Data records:
*** Block opens ***

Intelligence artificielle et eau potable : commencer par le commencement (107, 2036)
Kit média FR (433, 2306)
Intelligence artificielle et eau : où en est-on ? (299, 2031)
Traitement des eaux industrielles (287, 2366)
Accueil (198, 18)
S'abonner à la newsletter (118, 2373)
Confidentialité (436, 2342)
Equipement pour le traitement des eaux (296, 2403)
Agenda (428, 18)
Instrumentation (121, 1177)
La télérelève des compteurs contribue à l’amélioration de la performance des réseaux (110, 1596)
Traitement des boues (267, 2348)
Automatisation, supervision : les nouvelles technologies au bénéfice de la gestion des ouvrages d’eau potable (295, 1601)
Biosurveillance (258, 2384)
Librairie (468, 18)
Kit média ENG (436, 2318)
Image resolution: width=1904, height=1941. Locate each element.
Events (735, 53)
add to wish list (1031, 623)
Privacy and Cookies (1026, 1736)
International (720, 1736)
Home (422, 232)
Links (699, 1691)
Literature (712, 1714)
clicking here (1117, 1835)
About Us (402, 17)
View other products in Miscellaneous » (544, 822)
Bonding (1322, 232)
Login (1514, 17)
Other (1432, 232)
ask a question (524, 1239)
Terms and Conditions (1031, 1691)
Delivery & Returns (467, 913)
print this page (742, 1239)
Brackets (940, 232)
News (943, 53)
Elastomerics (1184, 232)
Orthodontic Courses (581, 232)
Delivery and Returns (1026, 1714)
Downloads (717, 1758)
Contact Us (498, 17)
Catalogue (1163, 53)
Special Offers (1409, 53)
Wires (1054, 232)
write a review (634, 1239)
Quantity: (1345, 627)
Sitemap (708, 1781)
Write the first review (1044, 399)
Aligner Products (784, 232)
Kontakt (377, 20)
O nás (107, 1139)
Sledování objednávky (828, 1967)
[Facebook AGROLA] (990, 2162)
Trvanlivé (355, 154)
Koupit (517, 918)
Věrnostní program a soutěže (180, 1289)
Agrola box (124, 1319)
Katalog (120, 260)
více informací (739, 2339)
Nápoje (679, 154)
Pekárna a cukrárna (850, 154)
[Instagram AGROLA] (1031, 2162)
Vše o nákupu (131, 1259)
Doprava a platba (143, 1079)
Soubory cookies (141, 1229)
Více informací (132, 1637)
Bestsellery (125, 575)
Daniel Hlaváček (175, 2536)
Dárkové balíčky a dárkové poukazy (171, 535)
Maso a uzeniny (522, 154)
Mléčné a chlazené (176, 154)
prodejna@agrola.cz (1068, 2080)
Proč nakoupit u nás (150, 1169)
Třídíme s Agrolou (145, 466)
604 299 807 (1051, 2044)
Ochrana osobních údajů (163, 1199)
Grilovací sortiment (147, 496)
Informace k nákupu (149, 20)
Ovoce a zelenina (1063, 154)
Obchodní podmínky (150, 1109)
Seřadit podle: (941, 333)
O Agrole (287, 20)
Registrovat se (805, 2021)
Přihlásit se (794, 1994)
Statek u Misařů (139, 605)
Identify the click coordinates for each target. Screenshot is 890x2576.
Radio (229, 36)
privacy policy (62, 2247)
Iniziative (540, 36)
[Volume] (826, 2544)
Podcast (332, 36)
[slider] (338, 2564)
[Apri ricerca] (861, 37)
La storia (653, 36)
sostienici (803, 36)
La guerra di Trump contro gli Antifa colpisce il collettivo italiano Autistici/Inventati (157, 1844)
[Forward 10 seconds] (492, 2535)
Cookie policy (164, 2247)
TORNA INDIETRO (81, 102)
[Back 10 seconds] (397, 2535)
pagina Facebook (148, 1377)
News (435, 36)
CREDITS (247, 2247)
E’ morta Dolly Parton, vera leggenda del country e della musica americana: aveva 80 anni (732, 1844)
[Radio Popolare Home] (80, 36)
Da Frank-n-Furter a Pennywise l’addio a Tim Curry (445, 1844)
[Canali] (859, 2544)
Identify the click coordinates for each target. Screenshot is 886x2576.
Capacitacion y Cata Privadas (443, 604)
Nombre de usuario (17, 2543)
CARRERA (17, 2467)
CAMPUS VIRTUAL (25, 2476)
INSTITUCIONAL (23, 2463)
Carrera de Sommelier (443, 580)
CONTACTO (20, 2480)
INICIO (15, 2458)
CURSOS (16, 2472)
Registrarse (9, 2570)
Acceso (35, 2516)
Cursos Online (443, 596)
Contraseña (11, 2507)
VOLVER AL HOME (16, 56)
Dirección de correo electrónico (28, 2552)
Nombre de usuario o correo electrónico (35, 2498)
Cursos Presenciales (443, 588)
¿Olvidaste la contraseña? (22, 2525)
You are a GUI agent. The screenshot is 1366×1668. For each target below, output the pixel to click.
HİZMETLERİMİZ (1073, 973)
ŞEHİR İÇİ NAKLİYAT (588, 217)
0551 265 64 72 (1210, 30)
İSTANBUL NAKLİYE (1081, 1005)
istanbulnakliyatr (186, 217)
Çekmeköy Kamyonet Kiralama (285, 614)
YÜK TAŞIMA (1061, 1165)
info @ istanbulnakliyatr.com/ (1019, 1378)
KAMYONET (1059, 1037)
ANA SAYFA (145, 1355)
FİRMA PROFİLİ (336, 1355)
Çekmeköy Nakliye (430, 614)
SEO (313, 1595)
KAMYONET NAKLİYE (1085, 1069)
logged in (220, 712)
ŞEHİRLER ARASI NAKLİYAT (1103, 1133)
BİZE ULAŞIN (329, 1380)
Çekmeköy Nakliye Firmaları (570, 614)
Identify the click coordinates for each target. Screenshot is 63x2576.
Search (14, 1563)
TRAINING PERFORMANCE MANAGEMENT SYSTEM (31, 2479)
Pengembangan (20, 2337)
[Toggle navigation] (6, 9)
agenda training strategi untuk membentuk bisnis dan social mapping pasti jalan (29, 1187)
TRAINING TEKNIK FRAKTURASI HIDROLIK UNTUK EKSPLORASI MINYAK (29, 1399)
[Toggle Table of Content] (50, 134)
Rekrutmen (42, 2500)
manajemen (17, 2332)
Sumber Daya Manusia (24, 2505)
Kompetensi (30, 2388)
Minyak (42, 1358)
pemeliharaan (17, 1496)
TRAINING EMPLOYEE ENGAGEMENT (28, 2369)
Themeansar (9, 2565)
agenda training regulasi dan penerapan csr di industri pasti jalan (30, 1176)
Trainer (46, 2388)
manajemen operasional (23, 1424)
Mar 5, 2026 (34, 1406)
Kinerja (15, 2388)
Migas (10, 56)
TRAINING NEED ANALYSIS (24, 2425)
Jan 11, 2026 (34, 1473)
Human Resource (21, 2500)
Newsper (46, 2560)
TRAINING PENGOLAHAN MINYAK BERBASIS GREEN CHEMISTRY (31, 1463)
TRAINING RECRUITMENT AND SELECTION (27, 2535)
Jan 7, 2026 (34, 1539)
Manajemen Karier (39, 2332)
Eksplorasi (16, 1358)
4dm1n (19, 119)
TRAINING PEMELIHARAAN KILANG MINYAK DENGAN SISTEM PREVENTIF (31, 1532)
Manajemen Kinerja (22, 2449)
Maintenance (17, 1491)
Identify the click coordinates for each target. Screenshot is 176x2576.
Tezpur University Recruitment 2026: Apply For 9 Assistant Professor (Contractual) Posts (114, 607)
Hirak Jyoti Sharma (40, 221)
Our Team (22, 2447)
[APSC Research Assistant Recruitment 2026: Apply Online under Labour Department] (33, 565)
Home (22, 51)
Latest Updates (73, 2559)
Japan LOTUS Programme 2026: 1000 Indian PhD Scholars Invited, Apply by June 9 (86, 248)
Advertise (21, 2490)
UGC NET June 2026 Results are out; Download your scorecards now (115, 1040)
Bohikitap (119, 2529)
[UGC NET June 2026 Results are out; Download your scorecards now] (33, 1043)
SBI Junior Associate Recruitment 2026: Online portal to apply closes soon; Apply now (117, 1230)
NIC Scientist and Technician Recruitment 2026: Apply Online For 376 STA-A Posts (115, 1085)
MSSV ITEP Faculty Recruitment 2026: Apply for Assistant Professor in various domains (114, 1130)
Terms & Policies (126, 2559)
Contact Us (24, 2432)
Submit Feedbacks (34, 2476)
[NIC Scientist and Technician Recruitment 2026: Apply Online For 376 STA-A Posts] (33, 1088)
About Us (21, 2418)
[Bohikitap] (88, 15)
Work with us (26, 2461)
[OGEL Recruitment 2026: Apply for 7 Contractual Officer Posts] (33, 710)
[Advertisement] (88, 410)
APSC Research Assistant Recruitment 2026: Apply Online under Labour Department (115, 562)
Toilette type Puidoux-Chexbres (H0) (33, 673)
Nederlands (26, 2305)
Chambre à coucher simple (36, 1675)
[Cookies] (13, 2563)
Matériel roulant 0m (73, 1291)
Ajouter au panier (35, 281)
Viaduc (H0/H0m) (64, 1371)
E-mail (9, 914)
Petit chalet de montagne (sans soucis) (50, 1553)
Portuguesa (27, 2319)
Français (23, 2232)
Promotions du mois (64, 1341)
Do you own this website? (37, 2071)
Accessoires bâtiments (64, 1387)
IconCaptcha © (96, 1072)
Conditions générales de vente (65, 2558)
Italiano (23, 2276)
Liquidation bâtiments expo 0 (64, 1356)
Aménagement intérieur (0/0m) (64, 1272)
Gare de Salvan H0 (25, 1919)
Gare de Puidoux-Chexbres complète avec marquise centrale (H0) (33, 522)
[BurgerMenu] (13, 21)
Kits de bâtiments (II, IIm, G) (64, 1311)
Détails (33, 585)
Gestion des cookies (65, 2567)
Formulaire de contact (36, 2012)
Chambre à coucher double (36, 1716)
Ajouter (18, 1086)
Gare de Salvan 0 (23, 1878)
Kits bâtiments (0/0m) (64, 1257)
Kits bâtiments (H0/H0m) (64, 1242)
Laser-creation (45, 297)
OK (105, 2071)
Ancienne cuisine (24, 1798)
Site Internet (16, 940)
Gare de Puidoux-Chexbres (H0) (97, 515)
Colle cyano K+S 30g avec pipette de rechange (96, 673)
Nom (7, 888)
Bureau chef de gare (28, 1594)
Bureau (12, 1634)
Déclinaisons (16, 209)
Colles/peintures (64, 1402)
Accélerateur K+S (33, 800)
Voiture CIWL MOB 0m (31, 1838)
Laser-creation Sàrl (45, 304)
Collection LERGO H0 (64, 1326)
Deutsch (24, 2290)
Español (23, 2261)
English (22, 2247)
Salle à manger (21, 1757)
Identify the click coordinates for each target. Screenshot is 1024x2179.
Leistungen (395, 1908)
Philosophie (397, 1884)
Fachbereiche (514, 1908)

*** Block closes ***

_WHAT THE TASK ASKS_.
If a line of the data contains "Research", copy it out.

_WRITTEN RESPONSE_.
[APSC Research Assistant Recruitment 2026: Apply Online under Labour Department] (33, 565)
APSC Research Assistant Recruitment 2026: Apply Online under Labour Department (115, 562)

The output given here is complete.